### INPUT MATERIAL
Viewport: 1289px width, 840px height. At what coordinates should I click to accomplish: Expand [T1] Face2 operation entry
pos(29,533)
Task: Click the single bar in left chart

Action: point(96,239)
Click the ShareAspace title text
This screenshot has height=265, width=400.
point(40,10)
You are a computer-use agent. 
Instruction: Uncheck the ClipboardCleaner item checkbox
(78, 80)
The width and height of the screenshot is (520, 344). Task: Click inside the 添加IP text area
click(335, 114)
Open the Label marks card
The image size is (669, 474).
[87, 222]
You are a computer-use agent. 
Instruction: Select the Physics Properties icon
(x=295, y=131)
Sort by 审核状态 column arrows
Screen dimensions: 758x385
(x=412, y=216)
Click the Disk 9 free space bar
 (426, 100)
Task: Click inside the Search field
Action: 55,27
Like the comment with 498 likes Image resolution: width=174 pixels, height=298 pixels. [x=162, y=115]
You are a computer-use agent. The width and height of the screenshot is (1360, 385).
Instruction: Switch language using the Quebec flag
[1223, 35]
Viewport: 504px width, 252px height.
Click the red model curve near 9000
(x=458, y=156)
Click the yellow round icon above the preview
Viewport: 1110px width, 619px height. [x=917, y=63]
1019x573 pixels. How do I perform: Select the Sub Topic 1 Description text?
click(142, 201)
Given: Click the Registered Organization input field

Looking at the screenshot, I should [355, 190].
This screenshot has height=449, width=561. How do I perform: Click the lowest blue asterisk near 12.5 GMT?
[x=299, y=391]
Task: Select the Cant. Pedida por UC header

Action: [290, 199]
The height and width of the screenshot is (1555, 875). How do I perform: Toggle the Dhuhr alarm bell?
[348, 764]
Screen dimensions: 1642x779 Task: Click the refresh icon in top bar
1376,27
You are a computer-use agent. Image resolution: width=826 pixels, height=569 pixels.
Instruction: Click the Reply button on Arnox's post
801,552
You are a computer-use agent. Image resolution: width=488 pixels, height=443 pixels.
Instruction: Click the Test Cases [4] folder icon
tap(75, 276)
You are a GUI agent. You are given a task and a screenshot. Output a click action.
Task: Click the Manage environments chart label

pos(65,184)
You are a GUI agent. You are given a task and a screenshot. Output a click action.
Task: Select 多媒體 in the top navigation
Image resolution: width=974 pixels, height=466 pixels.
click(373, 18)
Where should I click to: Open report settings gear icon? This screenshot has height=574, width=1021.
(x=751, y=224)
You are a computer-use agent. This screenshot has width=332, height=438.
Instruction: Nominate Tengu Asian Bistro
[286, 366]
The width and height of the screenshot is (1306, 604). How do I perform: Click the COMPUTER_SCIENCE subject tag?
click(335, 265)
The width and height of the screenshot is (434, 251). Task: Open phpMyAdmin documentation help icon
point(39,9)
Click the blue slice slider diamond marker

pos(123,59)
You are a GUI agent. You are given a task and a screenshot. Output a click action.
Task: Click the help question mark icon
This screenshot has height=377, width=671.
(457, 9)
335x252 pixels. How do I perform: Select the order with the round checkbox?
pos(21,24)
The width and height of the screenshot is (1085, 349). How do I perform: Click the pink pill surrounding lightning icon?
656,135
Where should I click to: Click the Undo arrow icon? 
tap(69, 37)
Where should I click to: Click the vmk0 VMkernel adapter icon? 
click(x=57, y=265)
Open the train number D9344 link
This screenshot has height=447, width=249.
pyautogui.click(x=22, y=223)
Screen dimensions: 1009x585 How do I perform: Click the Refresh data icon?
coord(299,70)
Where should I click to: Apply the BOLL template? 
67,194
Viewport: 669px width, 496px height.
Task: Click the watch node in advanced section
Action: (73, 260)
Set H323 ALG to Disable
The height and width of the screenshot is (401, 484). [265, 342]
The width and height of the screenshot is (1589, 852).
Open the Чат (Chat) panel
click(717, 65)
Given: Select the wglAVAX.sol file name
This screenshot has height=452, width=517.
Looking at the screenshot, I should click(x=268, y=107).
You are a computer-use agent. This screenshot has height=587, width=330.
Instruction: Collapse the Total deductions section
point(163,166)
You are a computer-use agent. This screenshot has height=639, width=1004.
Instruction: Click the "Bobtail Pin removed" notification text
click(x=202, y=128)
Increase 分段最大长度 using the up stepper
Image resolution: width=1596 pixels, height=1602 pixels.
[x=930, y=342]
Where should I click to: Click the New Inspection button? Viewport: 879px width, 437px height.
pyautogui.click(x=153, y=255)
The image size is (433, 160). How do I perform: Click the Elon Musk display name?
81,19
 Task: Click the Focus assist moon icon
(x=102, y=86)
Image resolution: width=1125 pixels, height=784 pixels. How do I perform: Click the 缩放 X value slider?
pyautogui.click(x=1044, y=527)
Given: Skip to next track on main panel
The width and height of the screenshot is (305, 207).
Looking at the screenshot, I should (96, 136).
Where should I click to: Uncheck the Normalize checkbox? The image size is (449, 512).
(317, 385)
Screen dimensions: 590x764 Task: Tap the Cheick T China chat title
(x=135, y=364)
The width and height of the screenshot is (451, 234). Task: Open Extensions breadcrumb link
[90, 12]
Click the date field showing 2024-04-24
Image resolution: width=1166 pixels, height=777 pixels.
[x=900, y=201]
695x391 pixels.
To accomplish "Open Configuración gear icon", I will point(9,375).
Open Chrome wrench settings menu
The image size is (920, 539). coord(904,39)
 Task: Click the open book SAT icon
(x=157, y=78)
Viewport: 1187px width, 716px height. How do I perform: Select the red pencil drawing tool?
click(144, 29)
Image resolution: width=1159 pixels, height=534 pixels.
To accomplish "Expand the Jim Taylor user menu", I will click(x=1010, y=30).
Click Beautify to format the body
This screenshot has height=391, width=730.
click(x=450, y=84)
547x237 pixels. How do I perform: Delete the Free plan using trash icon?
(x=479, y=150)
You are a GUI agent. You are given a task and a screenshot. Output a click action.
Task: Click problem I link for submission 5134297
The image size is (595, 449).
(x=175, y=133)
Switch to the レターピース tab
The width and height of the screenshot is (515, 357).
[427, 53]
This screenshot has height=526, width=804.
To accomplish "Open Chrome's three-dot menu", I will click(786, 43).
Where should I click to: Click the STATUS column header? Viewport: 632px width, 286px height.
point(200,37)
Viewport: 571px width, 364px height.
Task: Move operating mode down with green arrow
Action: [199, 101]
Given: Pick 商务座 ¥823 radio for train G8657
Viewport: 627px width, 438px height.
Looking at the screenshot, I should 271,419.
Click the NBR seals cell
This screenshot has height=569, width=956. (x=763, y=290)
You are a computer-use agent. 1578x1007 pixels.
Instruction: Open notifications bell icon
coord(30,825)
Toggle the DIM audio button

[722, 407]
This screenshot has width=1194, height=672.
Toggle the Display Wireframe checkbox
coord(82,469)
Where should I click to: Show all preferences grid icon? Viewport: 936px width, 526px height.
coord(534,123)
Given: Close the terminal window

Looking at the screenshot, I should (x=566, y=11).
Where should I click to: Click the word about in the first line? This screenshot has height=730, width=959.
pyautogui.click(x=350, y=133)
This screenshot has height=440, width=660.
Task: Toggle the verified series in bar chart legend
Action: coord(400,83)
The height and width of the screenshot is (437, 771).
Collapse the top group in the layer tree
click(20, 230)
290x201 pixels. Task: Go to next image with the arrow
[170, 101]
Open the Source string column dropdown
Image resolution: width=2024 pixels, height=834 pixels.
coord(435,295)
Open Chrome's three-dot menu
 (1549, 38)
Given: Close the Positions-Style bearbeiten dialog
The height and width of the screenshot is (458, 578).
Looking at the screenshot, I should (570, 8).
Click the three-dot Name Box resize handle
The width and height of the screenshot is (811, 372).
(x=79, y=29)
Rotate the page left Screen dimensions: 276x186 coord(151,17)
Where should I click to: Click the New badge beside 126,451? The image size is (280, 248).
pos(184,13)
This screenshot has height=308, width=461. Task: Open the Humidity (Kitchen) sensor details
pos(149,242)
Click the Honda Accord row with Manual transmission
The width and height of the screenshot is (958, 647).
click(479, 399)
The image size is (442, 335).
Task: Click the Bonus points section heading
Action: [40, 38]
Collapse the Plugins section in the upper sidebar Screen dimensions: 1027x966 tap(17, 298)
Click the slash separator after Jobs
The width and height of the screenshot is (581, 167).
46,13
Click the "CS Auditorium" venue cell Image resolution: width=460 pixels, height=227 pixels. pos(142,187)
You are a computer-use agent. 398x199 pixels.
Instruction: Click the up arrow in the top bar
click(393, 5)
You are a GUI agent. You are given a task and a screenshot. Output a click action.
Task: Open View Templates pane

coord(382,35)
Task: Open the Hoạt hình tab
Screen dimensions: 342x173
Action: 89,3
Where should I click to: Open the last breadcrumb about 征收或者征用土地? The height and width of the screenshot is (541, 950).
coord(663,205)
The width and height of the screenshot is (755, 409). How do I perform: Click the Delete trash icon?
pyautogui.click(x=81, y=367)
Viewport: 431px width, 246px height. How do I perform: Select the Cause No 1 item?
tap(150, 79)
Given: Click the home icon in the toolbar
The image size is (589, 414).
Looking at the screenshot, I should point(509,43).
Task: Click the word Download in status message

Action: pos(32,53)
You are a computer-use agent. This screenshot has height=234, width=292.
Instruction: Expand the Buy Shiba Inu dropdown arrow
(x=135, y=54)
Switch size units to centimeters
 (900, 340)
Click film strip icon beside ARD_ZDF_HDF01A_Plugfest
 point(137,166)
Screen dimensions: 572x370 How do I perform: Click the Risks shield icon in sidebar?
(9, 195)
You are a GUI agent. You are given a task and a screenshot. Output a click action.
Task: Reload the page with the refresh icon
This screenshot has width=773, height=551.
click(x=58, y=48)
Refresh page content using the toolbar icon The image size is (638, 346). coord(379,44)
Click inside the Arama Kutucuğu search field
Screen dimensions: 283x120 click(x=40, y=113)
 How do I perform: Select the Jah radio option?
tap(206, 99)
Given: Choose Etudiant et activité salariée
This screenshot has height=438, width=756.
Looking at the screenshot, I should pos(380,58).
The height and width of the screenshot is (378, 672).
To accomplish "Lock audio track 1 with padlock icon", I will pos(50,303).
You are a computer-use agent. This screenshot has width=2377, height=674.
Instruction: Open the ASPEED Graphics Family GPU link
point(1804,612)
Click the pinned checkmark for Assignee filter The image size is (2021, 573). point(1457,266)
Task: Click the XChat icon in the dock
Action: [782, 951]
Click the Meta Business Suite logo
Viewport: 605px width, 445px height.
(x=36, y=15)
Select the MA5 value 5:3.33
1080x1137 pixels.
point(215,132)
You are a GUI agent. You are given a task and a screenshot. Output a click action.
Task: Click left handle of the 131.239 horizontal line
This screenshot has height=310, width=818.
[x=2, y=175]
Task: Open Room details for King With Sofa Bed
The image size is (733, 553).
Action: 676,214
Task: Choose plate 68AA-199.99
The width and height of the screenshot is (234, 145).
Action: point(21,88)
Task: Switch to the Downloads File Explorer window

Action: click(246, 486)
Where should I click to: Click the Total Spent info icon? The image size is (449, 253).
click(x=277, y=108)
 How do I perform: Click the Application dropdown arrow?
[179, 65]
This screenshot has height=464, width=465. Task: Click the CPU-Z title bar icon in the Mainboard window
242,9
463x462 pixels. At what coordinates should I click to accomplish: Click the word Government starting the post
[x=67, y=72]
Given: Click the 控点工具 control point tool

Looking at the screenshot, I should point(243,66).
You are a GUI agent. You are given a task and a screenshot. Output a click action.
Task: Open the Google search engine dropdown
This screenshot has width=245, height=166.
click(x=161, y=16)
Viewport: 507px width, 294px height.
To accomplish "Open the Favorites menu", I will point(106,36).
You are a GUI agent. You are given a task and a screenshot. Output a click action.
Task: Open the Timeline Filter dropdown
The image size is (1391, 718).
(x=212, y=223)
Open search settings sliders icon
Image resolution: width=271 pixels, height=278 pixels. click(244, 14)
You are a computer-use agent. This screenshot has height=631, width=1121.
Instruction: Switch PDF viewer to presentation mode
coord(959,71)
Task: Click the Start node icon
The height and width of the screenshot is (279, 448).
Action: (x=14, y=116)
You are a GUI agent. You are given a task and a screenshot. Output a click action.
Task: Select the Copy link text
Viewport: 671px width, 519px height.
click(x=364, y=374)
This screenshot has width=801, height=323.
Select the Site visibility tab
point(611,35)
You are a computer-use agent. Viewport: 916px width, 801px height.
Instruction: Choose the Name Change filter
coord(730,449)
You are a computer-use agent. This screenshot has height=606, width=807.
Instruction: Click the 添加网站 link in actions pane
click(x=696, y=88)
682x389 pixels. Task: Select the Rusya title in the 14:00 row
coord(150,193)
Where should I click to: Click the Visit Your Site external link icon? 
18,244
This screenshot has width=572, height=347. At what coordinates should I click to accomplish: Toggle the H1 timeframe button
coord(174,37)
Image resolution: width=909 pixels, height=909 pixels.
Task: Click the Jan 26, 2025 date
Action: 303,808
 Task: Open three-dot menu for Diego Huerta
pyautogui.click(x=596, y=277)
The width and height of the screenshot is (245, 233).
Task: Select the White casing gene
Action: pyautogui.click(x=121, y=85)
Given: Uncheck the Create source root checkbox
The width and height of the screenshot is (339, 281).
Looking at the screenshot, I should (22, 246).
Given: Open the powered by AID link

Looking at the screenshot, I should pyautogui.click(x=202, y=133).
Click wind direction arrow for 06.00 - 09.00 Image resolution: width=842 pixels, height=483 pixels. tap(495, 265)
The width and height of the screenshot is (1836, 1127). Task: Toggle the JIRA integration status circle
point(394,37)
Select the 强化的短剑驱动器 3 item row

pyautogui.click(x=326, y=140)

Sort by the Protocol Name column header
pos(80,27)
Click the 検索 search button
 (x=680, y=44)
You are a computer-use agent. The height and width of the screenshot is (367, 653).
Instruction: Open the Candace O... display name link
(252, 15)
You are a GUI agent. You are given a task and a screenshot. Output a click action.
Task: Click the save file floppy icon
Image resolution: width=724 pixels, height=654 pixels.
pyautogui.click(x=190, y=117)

### EXERCISE GOAL
In the entries above, find the line with "Open the Label marks card" and the line with "You are a computer-use agent. The width", then set down exactly those two and every line between them, nothing else.

### OUTPUT OF THE TASK
Open the Label marks card
The image size is (669, 474).
[87, 222]
You are a computer-use agent. 
Instruction: Select the Physics Properties icon
(x=295, y=131)
Sort by 审核状态 column arrows
Screen dimensions: 758x385
(x=412, y=216)
Click the Disk 9 free space bar
 (426, 100)
Task: Click inside the Search field
Action: 55,27
Like the comment with 498 likes Image resolution: width=174 pixels, height=298 pixels. [x=162, y=115]
You are a computer-use agent. The width and height of the screenshot is (1360, 385).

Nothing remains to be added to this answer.